Features | Concerts

Body Parts w/ Sama Dams and Animal Eyes

By Dom Sinacola | 3 September 2013

This band called Body Parts has a name that invariably works. Should the time come when they step out from the day-glo shadow of their impeccable standard of dance-pop, the two words they’ve branded on said dance-pop would serve quite well no matter what else they took up. Body Parts is a band that’s the sum of its parts—hey, it’s been a while, is it still cool to write “’natch” in music reviews?—like most bands, but unlike most bands, Body Parts never seems beholden to the obvious influences that inhabit each band member like a glutted tape worm.
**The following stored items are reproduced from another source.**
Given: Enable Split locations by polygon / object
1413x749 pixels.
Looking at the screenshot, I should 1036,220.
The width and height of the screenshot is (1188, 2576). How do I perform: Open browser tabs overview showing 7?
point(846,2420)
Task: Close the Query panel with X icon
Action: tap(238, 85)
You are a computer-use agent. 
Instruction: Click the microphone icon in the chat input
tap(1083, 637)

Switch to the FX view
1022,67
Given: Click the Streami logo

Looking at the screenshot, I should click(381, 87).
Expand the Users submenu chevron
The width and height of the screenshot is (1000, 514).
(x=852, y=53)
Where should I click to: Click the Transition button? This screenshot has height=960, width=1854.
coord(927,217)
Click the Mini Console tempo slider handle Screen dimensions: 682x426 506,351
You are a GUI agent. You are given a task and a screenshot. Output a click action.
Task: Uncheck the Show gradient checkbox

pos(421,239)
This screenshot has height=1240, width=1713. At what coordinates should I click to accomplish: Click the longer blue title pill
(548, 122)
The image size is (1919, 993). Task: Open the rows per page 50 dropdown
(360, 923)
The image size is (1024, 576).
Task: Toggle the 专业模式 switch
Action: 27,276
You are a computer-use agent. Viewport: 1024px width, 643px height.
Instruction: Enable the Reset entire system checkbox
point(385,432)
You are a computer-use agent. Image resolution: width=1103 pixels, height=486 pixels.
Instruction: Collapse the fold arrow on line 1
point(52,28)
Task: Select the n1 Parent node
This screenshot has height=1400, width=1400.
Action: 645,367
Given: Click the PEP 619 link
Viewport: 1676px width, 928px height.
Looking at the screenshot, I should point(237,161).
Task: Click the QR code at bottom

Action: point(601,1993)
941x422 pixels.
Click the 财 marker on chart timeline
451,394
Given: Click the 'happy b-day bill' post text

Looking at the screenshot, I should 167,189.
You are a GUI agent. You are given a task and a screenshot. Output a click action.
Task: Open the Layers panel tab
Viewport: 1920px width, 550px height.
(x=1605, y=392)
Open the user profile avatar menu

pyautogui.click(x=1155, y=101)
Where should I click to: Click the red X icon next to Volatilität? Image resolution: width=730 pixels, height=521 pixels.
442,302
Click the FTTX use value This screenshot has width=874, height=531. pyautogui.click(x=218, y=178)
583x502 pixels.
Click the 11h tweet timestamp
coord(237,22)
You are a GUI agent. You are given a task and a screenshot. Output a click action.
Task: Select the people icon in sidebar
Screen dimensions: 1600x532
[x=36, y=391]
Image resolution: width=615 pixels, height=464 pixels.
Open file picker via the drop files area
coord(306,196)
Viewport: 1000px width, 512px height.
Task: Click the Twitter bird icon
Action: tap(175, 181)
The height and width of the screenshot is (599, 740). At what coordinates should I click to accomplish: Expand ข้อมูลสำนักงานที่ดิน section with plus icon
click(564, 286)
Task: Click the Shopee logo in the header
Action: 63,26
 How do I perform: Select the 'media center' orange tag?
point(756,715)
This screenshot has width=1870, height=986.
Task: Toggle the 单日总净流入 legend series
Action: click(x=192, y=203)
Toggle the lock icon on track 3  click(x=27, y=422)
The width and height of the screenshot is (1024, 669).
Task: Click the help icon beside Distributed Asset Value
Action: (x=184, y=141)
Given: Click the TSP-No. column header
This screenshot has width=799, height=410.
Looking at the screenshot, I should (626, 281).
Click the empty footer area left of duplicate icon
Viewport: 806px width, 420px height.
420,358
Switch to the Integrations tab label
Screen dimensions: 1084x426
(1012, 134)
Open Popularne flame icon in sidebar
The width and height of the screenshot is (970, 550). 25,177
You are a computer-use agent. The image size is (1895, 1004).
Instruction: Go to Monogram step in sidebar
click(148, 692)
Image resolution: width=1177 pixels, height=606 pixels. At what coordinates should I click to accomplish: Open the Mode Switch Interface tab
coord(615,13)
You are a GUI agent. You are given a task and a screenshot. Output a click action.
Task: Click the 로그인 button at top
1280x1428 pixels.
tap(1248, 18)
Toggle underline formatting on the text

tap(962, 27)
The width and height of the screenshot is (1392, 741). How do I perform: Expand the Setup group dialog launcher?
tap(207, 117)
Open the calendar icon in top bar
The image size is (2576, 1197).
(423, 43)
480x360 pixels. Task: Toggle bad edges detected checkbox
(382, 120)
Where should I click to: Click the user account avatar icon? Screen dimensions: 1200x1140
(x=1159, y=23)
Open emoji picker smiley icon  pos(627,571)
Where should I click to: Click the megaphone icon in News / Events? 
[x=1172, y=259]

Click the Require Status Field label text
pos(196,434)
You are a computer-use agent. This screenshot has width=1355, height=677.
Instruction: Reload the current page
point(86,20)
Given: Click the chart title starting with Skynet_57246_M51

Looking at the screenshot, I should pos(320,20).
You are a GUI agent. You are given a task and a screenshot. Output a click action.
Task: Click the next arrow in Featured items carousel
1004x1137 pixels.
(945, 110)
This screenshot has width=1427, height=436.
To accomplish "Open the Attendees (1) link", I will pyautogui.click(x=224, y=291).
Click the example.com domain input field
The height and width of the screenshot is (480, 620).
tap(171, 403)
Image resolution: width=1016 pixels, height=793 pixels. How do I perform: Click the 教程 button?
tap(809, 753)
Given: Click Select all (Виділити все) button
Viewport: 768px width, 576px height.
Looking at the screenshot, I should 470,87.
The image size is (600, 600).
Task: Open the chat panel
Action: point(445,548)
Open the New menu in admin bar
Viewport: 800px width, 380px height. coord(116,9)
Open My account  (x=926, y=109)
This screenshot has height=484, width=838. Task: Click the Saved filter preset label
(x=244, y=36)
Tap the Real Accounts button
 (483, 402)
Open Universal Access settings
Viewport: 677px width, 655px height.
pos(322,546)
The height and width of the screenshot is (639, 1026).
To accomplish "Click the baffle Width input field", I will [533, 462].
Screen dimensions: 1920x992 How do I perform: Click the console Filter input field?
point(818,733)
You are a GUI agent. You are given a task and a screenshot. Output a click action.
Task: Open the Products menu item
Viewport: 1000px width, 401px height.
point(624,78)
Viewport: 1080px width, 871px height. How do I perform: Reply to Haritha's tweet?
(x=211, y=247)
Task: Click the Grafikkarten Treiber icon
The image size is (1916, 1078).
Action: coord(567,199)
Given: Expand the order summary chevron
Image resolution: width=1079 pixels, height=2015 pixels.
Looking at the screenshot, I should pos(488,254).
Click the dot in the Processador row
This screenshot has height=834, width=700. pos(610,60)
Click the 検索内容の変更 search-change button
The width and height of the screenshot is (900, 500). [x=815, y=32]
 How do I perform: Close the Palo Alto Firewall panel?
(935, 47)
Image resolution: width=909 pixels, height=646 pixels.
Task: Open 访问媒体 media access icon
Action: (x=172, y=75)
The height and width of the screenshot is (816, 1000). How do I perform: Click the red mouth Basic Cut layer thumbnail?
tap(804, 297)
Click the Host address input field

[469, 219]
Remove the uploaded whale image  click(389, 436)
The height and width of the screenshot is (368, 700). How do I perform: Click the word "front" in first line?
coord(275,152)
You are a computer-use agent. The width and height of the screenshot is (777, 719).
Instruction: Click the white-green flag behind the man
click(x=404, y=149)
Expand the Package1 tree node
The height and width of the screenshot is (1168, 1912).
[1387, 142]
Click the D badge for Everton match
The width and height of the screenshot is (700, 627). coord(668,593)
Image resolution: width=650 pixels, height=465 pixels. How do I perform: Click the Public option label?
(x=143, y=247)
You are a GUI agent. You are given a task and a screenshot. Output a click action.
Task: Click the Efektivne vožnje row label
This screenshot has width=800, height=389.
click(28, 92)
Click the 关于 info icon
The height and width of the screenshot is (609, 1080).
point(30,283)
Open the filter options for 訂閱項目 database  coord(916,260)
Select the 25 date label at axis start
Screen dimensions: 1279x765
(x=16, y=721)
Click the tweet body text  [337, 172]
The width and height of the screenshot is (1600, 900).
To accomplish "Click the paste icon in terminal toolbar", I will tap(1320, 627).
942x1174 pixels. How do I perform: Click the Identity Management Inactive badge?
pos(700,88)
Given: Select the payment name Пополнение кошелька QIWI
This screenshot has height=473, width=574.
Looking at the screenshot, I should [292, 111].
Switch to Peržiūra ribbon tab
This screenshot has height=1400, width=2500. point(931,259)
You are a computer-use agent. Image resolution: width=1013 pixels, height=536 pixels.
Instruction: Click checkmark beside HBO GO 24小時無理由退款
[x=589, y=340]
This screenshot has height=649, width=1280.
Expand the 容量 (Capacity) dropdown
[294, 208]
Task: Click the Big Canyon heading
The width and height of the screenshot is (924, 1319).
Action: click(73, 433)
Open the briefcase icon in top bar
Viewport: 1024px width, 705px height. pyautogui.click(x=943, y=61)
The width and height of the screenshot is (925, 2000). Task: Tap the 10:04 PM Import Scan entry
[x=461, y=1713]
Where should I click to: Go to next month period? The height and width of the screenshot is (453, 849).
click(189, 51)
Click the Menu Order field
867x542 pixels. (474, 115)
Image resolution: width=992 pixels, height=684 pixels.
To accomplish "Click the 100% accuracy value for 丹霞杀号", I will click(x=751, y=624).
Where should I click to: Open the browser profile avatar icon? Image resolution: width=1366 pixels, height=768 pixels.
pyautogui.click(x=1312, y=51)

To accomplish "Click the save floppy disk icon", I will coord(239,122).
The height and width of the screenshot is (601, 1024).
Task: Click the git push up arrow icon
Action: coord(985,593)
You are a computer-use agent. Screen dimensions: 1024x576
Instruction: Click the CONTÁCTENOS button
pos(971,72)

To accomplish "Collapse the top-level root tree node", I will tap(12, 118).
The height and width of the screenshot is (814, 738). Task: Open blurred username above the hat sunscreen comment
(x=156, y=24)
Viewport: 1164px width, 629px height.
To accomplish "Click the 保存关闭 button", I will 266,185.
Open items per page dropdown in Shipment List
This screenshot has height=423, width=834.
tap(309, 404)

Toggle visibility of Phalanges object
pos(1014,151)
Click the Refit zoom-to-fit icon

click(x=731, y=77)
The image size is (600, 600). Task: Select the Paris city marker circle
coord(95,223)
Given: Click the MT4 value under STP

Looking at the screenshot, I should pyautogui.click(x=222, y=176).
And the influences are really obvious: on excellent new album Fire Dream, which is out in October on Father / Daughter Records, lead singer/songwriter Ryder Bach sometimes hoots like a polished Ted Leo (“That’s a comparison I really like in my head,” I recently texted a friend), and sometimes forces a song’s cadence to catch up, like Kevin Barnes without the unearned drama. Folks will imagine Scissor Sisters with decidedly less flare; Dirty Projectors who’d never dream of covering Black Flag; or !!! in comfortable sundresses. I would coin the phrase Passion-Pity if that didn’t serve Passion Pit so well and also if that didn’t hurt my brain so much to type.

Seeing them live at the Holocene here in Portland, I was tickled to realize so much more was in store. Running through practically every song off their new LP, Bach did nothing to encourage the crowd to dance besides emulate David Byrne’s now-iconic twitch, and the audience, prompted only by the insanely catchy nature of the band’s sound, seemed to intuit that, Hey, if this band is doing what is viscerally required of them, then we should probably do the same. Which isn’t to say that a Body Parts show is workmanlike, but that a Body Parts show works like an efficient microecosystem, as if each person there, including the members of Body Parts, is there for a reason. This isn’t as apparent on record as it is live, just as hearing an announcer on the radio describe an impressive physical act isn’t as clearly astounding as witnessing the act inside a ballpark or stadium. Body Parts make blissfully athletic music, losing so much fat and drag when they’re at full-speed they can’t possibly exist when not in motion. We the audience are the T-Rex eyes, and Body Parts are the clever prey. Or something like that.

So people danced. A lot of people. They pushed forward and got right underneath Bach and bassist (and other full-time member) Alina Cutrono, a duo who wasted not one whiff of extraneous energy, synchronizing a little two-step when a song called for it, or placing a sympathetic hand on their keyboard player’s cheek when it felt right. This, as if to say, “You are so precious to us, too.”

A lot of dancing wasn’t entirely expected given the tenor of the openers, Sama Dams and Animal Eyes, two local acts who, like most bands from Portland hitting the stage at the Holocene, have developed a tight, devoted following who stay tight and devoted to keep their indie darlings close. Portlanders are mighty sensitive, after all, and they’ve seen too many beloved bands leave at the first sign of national notice, so the community that features a revolving incarnation of itself at likeminded venues in town has become borderline incestuous, probably sick and tired of budding artists cutting their teeth on Portland’s scene and then moving to Brooklyn, which is a place all Portlanders resent as a matter of fact. So, a big crowd came out for Sama Dams and Animal Eyes, two acts who skew indie rock and folk in similar but opposite trajectories, the former rubbing their acoustic oddities against a splintery wall of reverb and ambient noise to come out both grinning and bleeding—they were, frankly, stupendous, and their music is really easy to find—and the latter wandering down a more familiar psych-folk route, which was fine enough.

In other words: people will dance to just about anything, and Holocene is best known as a dance club. Yet, that reputation limits just how pristine the sound in the Holocene can get for a band like Body Parts, and, despite the Holocene always choosing community over the art of understanding how a great lineup can be built around a band as versatile as Body Parts, a band like Body Parts could pretty much fit in anywhere. What was first a sparsely populated floor filled by their third song, and Portland fell in love. I wouldn’t be surprised if more than one person told them that night to leave unforgiving L.A. behind and move here. We do that. Hate Brooklyn and tell people to move here. It’s probably pretty annoying, actually.